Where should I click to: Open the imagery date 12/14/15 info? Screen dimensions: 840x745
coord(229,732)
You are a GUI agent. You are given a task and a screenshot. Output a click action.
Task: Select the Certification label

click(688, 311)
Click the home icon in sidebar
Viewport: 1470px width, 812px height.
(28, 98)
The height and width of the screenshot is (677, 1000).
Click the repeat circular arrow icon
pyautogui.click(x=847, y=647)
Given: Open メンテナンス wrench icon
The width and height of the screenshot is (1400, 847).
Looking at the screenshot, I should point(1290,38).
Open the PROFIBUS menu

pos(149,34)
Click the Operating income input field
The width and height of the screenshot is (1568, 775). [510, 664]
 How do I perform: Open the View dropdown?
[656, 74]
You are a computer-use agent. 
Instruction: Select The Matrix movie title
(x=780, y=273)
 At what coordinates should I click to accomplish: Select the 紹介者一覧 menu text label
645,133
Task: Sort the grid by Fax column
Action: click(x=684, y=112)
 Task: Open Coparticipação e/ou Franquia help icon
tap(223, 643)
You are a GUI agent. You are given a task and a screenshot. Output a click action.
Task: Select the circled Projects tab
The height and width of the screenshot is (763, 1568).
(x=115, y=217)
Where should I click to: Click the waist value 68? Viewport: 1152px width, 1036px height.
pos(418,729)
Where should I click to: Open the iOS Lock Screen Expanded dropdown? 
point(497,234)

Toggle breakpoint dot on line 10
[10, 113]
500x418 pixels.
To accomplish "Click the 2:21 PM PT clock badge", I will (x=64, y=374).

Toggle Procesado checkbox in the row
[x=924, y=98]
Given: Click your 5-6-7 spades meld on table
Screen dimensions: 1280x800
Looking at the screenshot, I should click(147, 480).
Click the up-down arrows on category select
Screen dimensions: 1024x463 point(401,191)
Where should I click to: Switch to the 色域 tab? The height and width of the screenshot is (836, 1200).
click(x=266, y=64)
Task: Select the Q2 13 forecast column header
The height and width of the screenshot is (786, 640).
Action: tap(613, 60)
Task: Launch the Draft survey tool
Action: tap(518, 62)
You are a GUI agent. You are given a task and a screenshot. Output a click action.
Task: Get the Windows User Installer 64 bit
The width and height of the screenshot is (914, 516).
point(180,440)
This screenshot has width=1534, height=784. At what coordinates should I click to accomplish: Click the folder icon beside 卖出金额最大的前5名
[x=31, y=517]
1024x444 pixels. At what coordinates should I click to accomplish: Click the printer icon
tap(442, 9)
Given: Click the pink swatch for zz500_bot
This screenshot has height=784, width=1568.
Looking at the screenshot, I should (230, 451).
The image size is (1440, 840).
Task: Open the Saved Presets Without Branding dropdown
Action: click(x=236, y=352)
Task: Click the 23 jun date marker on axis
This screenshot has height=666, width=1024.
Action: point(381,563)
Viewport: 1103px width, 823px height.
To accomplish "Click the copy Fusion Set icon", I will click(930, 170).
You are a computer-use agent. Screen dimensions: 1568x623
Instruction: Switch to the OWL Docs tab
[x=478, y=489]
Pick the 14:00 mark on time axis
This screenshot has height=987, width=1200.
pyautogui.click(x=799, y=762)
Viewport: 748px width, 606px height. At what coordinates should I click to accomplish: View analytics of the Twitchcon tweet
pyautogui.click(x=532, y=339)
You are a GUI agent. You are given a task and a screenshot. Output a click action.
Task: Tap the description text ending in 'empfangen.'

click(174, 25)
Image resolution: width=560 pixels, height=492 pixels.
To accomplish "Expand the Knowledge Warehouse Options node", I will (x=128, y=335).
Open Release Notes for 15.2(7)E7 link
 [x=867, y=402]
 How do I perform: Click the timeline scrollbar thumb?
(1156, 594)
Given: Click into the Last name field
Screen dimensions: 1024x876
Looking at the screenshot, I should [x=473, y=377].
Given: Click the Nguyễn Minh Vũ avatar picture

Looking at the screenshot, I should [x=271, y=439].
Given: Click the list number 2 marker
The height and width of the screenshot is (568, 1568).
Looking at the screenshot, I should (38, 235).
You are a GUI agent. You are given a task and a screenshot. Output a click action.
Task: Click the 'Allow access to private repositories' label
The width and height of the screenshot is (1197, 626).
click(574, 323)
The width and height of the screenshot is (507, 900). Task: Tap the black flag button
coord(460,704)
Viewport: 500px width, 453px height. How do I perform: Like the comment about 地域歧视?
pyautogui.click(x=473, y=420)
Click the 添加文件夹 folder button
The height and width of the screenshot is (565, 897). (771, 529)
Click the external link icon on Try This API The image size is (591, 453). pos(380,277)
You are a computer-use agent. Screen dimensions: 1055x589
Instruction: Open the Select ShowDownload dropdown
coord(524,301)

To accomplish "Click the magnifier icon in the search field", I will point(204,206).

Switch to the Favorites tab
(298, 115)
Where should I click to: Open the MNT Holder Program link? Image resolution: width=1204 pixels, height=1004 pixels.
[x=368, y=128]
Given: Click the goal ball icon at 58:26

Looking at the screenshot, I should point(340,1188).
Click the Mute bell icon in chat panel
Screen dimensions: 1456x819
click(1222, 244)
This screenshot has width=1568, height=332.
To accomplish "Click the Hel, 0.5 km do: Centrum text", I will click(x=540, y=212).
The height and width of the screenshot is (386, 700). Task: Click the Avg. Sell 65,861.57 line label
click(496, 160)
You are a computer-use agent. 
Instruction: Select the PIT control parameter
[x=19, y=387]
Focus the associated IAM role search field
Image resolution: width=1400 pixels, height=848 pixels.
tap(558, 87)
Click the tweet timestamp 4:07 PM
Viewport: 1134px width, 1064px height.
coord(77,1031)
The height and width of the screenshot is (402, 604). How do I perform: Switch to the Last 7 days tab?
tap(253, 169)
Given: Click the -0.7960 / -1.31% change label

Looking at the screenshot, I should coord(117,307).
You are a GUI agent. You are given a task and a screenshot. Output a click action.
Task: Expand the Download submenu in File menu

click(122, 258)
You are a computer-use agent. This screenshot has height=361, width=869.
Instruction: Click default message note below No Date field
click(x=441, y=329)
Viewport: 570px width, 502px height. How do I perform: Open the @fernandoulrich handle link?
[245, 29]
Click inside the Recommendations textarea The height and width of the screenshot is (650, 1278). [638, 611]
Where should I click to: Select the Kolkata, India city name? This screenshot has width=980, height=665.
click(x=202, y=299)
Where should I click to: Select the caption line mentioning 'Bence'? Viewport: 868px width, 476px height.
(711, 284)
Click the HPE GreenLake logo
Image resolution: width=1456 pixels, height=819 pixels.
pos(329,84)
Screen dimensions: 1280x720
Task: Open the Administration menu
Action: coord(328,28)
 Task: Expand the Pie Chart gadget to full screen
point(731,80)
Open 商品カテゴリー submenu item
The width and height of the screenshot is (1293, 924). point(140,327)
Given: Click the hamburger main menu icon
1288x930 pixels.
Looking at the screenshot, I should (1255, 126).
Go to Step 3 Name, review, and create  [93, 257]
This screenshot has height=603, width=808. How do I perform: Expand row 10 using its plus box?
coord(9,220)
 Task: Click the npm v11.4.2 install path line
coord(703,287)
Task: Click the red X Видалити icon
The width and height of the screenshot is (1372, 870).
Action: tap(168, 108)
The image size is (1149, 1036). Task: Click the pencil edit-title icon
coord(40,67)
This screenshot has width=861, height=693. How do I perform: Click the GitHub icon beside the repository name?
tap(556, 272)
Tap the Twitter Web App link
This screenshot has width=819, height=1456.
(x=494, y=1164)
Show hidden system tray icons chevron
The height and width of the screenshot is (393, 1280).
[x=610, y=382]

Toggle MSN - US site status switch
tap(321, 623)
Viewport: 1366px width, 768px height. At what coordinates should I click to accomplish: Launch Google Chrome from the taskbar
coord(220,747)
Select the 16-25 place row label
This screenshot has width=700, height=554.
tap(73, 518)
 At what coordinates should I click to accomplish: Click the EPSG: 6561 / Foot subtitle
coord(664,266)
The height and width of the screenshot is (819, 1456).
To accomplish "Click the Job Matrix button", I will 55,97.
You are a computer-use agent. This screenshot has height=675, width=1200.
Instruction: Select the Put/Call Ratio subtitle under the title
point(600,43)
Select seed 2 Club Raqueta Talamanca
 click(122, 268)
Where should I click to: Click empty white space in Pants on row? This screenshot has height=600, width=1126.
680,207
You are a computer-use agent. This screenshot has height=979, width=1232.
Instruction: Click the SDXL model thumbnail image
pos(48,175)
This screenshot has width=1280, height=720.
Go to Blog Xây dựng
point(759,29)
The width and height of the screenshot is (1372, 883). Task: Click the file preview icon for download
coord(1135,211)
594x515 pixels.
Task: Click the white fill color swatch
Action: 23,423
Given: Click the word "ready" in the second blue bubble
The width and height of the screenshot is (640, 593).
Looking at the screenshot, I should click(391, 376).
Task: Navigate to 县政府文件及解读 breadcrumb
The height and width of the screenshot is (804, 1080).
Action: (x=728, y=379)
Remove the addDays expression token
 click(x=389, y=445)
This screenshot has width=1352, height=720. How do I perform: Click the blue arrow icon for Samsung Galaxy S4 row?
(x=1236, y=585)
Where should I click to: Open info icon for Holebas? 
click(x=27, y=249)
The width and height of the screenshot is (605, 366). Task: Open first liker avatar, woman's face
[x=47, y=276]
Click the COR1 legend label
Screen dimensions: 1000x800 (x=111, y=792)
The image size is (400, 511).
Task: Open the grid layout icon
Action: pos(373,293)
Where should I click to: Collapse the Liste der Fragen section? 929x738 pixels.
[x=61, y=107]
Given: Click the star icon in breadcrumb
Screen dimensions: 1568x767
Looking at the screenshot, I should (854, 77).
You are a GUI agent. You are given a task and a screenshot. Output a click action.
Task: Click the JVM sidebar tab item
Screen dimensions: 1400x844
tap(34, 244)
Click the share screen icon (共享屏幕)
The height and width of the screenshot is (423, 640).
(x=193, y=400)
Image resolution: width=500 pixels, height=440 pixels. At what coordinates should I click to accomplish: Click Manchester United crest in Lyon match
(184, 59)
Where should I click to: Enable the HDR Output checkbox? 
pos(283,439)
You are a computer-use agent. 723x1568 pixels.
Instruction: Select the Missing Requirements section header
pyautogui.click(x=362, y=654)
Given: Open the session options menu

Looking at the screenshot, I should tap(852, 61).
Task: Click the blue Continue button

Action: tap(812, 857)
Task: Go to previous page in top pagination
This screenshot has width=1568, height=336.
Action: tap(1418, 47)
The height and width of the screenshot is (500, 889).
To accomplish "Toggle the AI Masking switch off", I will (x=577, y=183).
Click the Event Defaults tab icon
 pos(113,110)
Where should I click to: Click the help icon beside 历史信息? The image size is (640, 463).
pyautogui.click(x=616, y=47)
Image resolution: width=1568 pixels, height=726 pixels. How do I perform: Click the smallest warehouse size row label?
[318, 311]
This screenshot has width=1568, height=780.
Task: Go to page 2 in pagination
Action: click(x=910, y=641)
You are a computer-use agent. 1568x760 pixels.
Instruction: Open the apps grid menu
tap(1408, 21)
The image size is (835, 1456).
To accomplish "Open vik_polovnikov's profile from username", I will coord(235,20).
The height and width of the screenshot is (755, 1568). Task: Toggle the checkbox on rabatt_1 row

================

*Wat je doet:* Neem de rijen woordelijk over, te beginnen bij de eerste rij en eindigend met de rij die "Action: tap(518, 62)" bevat.

*Uitvoer:*
Where should I click to: Open the imagery date 12/14/15 info? Screen dimensions: 840x745
coord(229,732)
You are a GUI agent. You are given a task and a screenshot. Output a click action.
Task: Select the Certification label

click(688, 311)
Click the home icon in sidebar
Viewport: 1470px width, 812px height.
(28, 98)
The height and width of the screenshot is (677, 1000).
Click the repeat circular arrow icon
pyautogui.click(x=847, y=647)
Given: Open メンテナンス wrench icon
The width and height of the screenshot is (1400, 847).
Looking at the screenshot, I should point(1290,38).
Open the PROFIBUS menu

pos(149,34)
Click the Operating income input field
The width and height of the screenshot is (1568, 775). [510, 664]
 How do I perform: Open the View dropdown?
[656, 74]
You are a computer-use agent. 
Instruction: Select The Matrix movie title
(x=780, y=273)
 At what coordinates should I click to accomplish: Select the 紹介者一覧 menu text label
645,133
Task: Sort the grid by Fax column
Action: click(x=684, y=112)
 Task: Open Coparticipação e/ou Franquia help icon
tap(223, 643)
You are a GUI agent. You are given a task and a screenshot. Output a click action.
Task: Select the circled Projects tab
The height and width of the screenshot is (763, 1568).
(x=115, y=217)
Where should I click to: Click the waist value 68? Viewport: 1152px width, 1036px height.
pos(418,729)
Where should I click to: Open the iOS Lock Screen Expanded dropdown? 
point(497,234)

Toggle breakpoint dot on line 10
[10, 113]
500x418 pixels.
To accomplish "Click the 2:21 PM PT clock badge", I will (x=64, y=374).

Toggle Procesado checkbox in the row
[x=924, y=98]
Given: Click your 5-6-7 spades meld on table
Screen dimensions: 1280x800
Looking at the screenshot, I should click(147, 480).
Click the up-down arrows on category select
Screen dimensions: 1024x463 point(401,191)
Where should I click to: Switch to the 色域 tab? The height and width of the screenshot is (836, 1200).
click(x=266, y=64)
Task: Select the Q2 13 forecast column header
The height and width of the screenshot is (786, 640).
Action: tap(613, 60)
Task: Launch the Draft survey tool
Action: tap(518, 62)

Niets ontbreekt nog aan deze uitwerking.